Earlier versions of AlphaGo were taught to play the game using two methods. In the first, called supervised learning, researchers fed the program 100,000 top amateur Go games and taught it to imitate what it saw. In the second, called reinforcement learning, they had the program play itself and learn from the results.

AlphaGo Zero skipped the first step. The program began as a blank slate, knowing only the rules of Go, and played games against itself. At first, it placed stones randomly on the board. Over time it got better at evaluating board positions and identifying advantageous moves. It also learned many of the canonical elements of Go strategy and discovered new strategies all its own. “When you learn to imitate humans the best you can do is learn to imitate humans,” said Satinder Singh , a computer scientist at the University of Michigan who was not involved with the research. “In many complex situations there are new insights you’ll never discover.”

After three days of training and 4.9 million training games, the researchers matched AlphaGo Zero against the earlier champion-beating version of the program. AlphaGo Zero won 100 games to zero.

To expert observers, the rout was stunning. Pure reinforcement learning would seem to be no match for the overwhelming number of possibilities in Go, which is vastly more complex than chess: You’d have expected AlphaGo Zero to spend forever searching blindly for a decent strategy. Instead, it rapidly found its way to superhuman abilities.

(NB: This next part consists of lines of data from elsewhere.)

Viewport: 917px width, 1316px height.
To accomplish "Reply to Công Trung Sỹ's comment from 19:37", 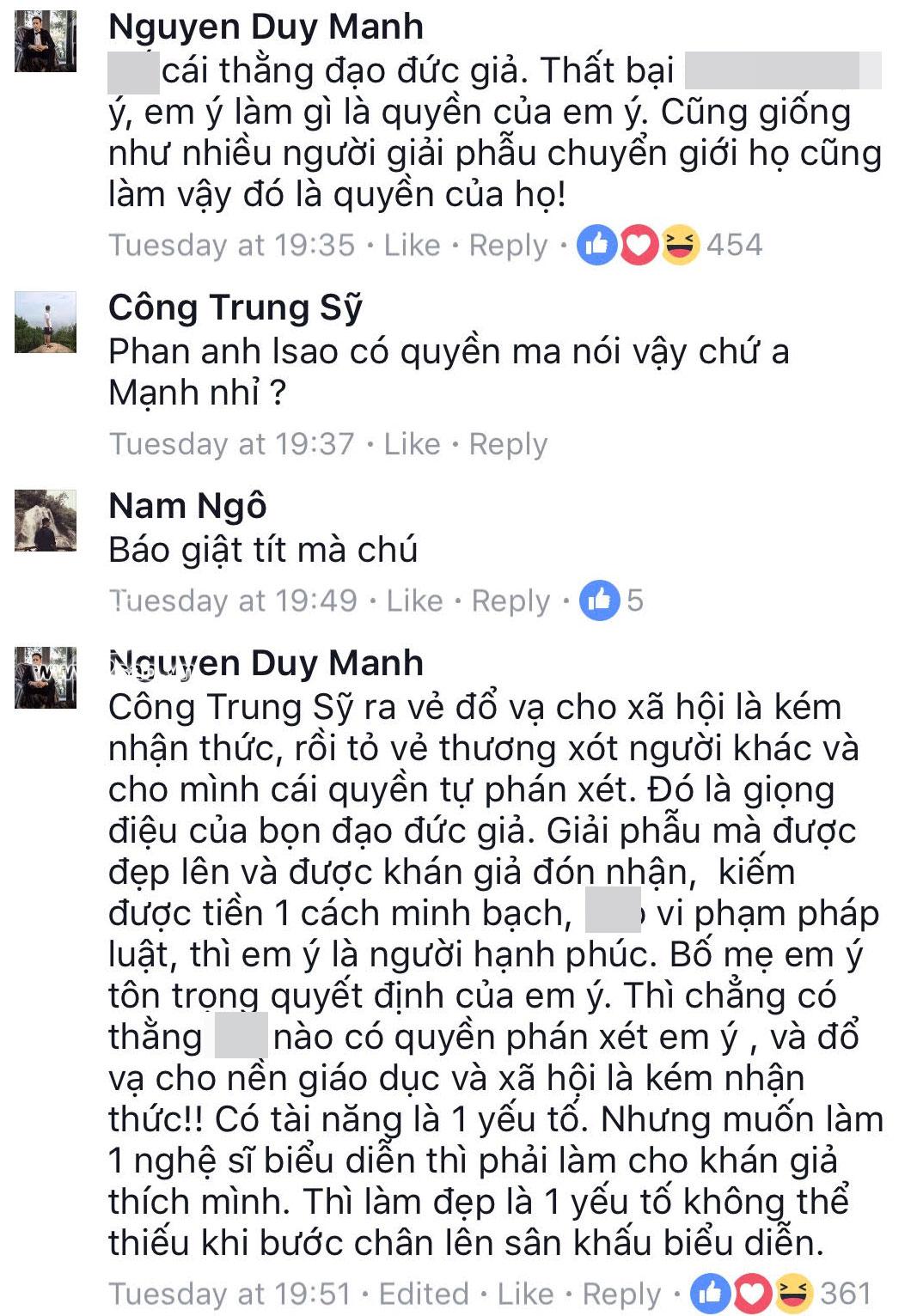I will coord(508,445).
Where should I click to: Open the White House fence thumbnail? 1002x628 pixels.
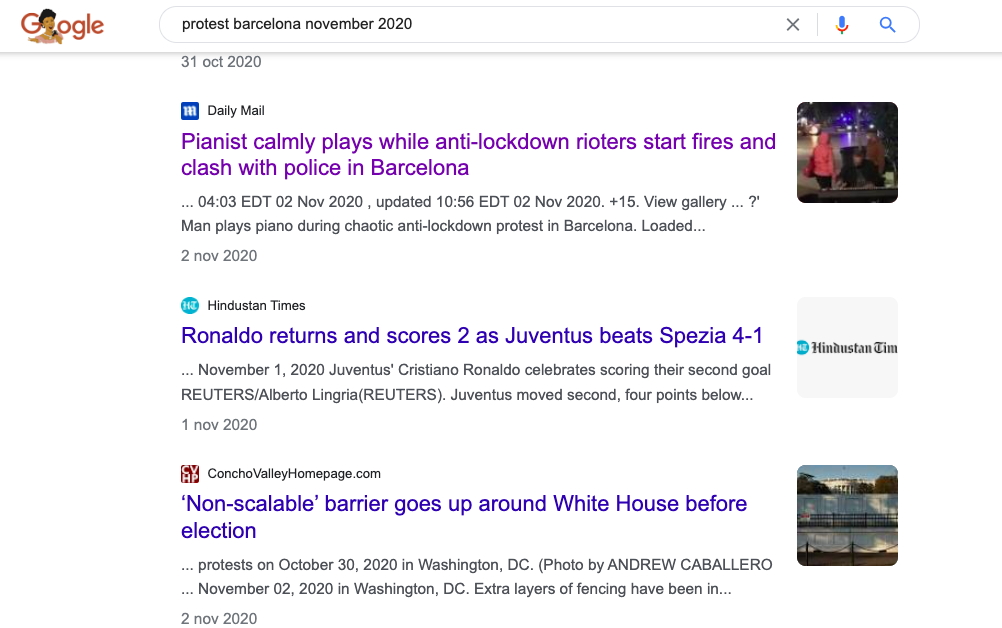click(847, 515)
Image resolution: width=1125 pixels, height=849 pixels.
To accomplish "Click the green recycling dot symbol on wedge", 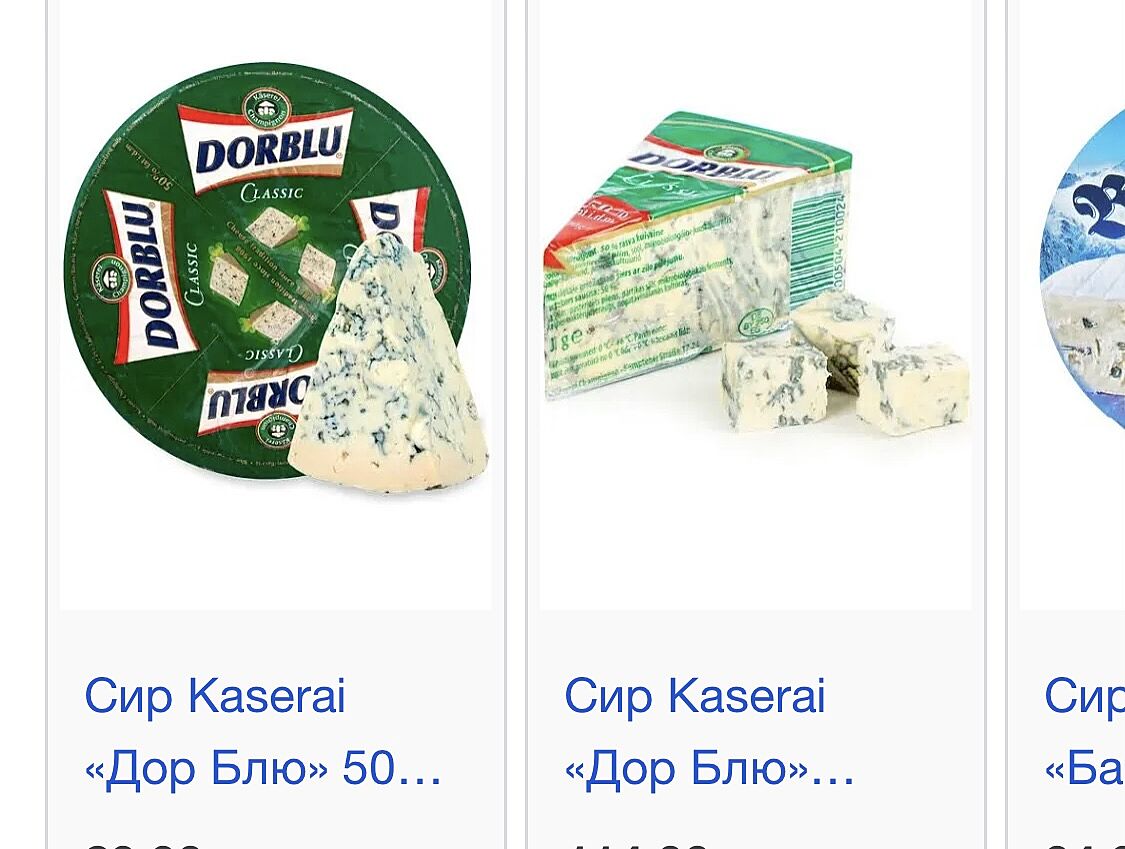I will click(756, 321).
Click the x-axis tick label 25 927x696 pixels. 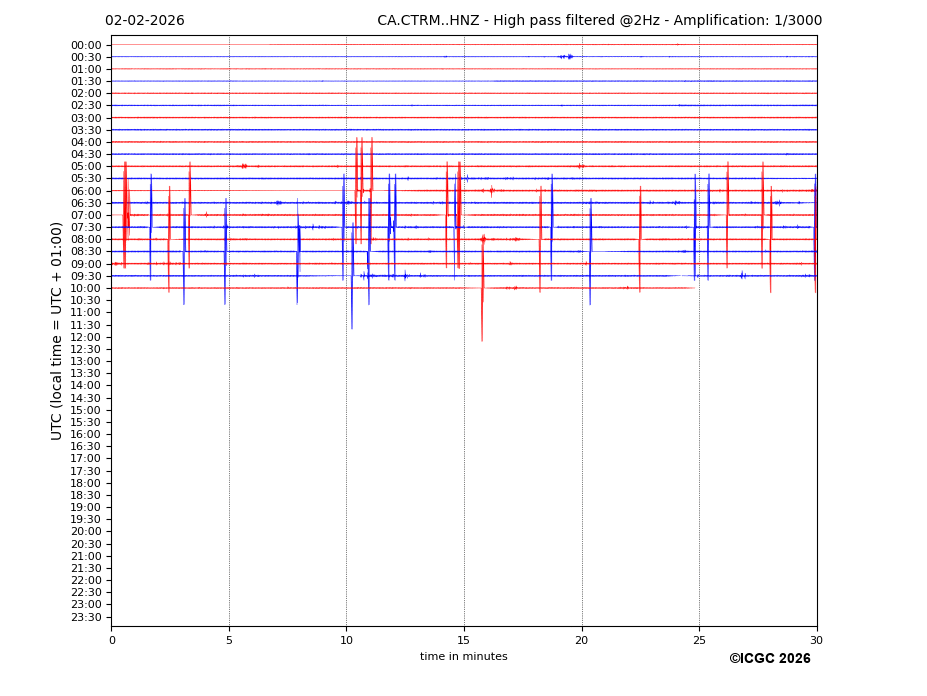699,640
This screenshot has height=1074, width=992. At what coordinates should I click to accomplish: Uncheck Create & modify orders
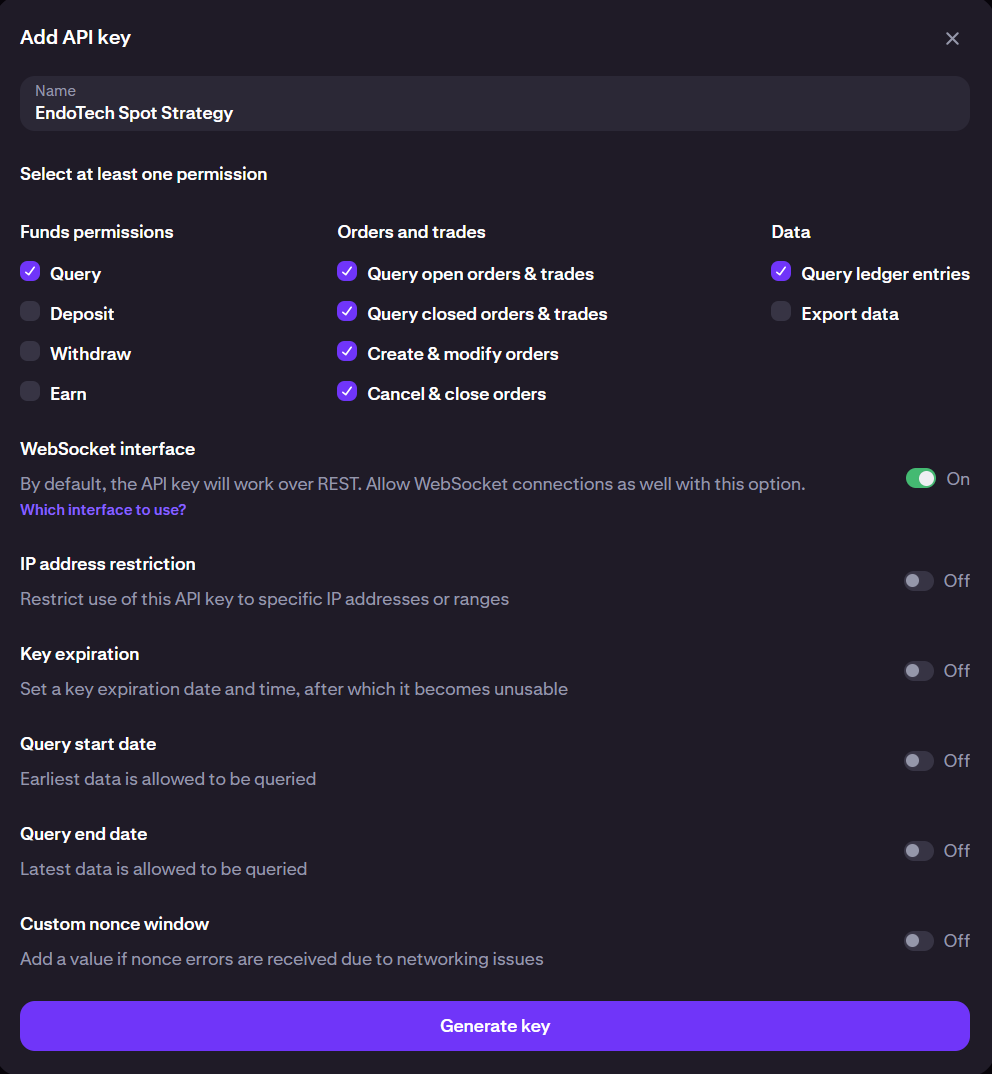pyautogui.click(x=347, y=352)
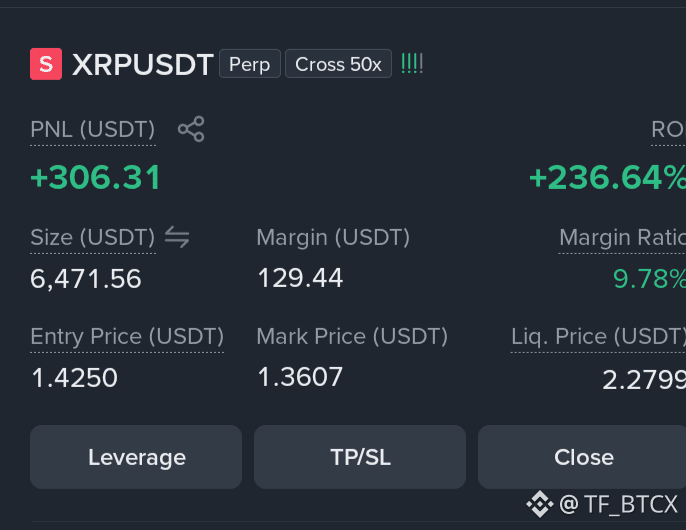Click the Liq. Price (USDT) label

(x=598, y=337)
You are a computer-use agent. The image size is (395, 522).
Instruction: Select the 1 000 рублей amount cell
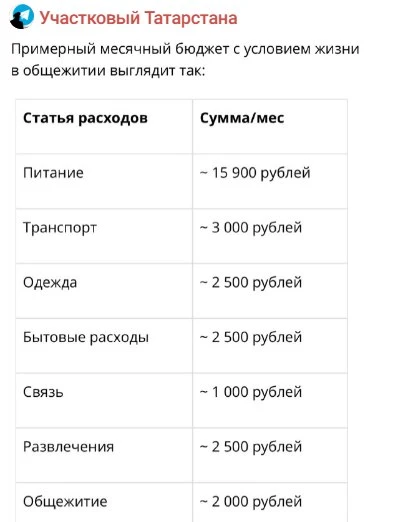[251, 392]
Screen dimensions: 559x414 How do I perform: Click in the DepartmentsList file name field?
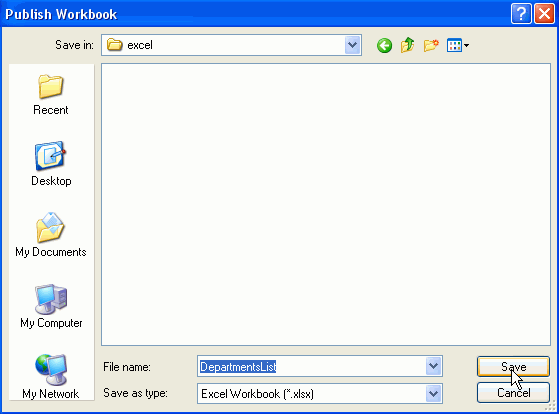click(312, 366)
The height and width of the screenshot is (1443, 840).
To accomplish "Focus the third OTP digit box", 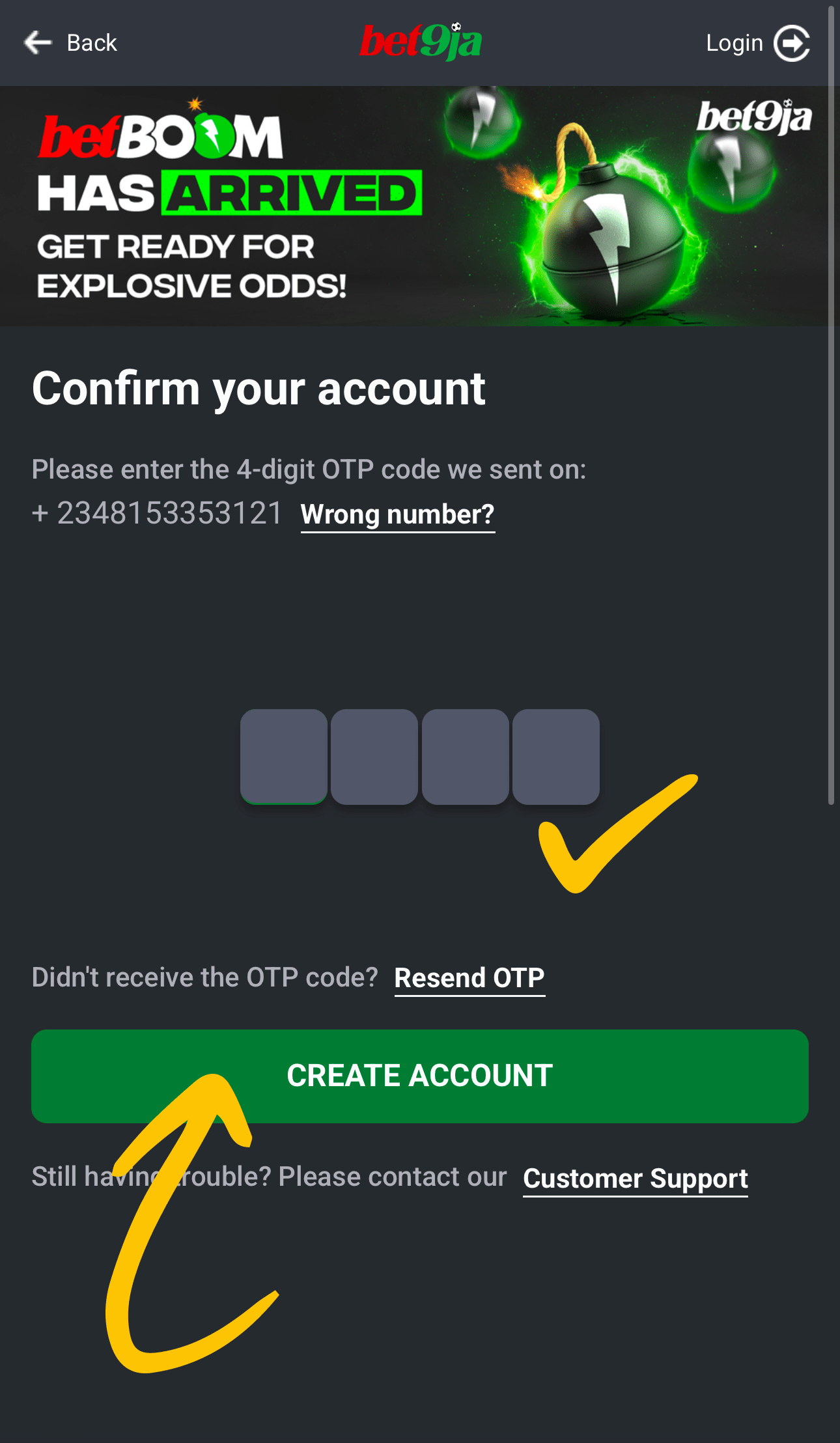I will point(465,757).
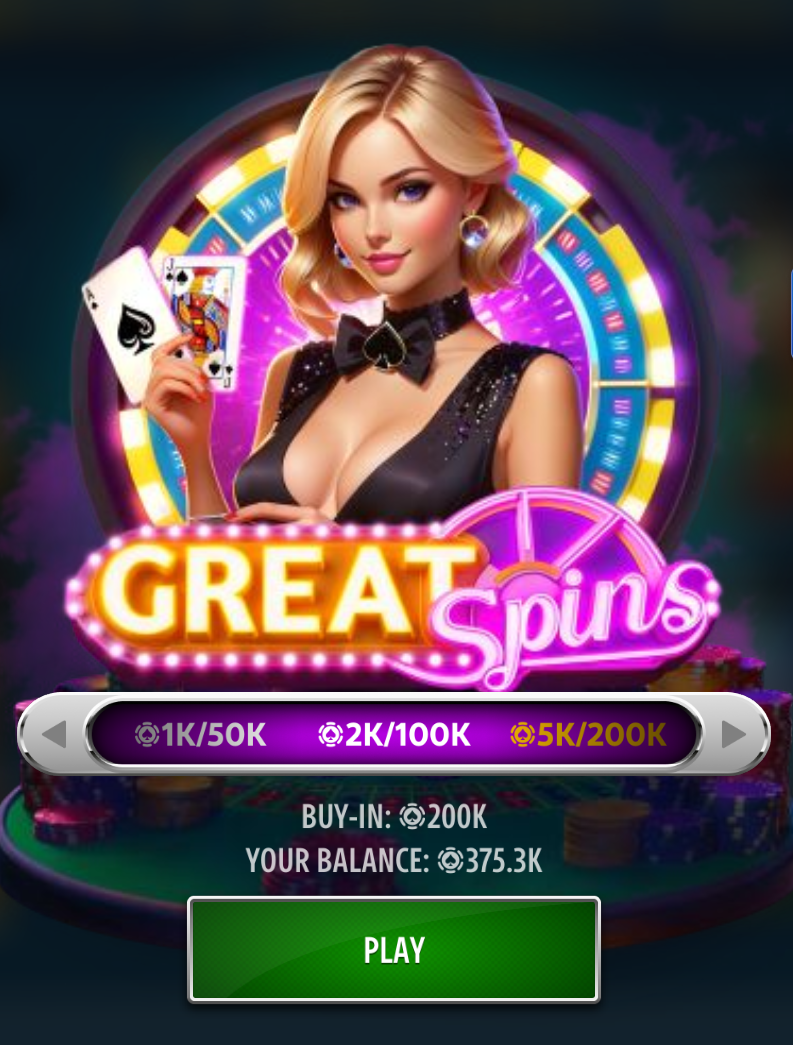Select the 1K/50K stakes option

[201, 734]
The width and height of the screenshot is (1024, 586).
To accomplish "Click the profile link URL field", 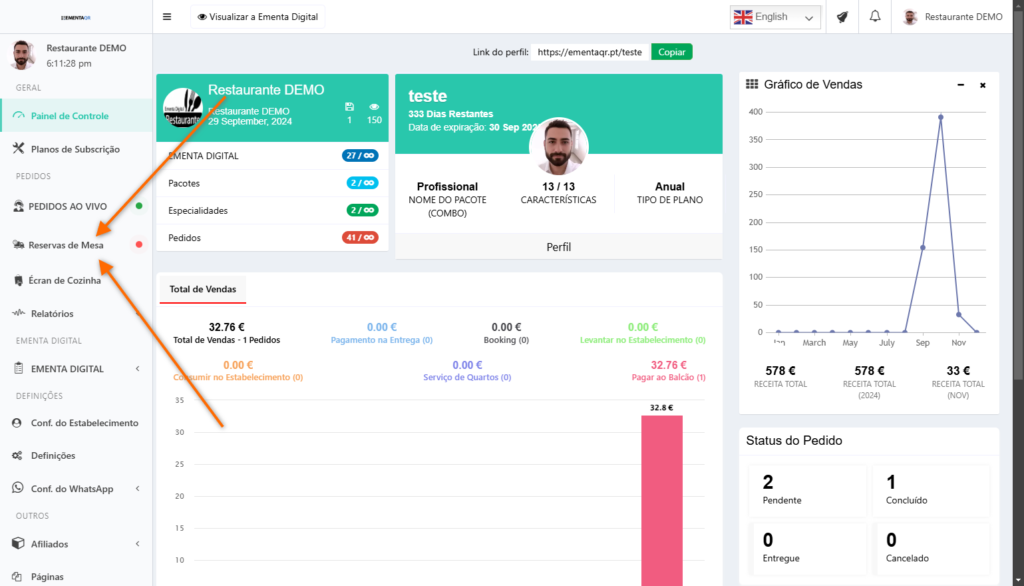I will [x=589, y=52].
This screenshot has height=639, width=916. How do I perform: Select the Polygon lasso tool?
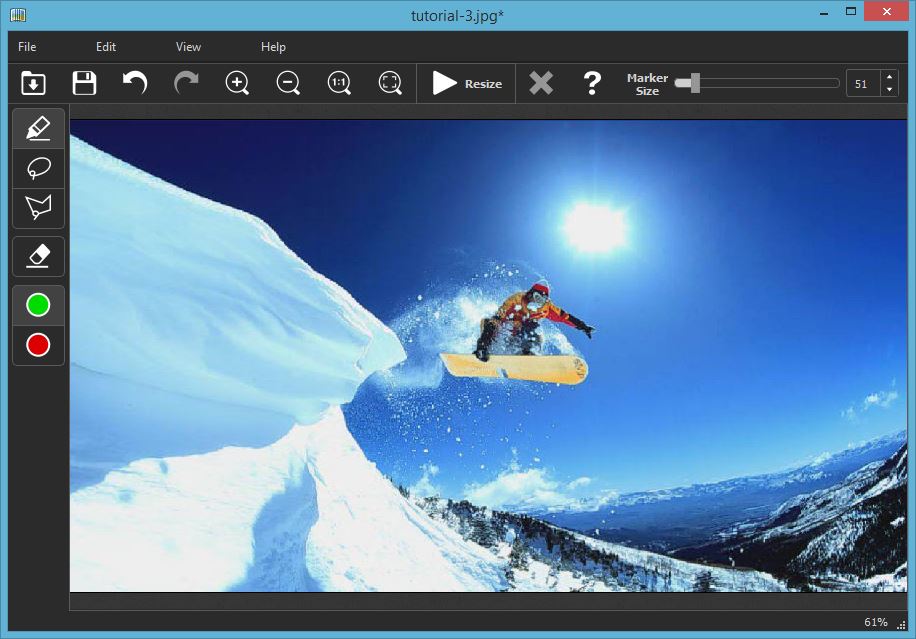[x=38, y=208]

The efficiency of the learning process owes to a feedback loop. Like its predecessor, AlphaGo Zero determines what move to play through a process called a “tree search.” The program starts with the current board and considers the possible moves. It then considers what moves its opponent could play in each of the resulting boards, and then the moves it could play in response and so on, creating a branching tree diagram that simulates different combinations of play resulting in different board setups.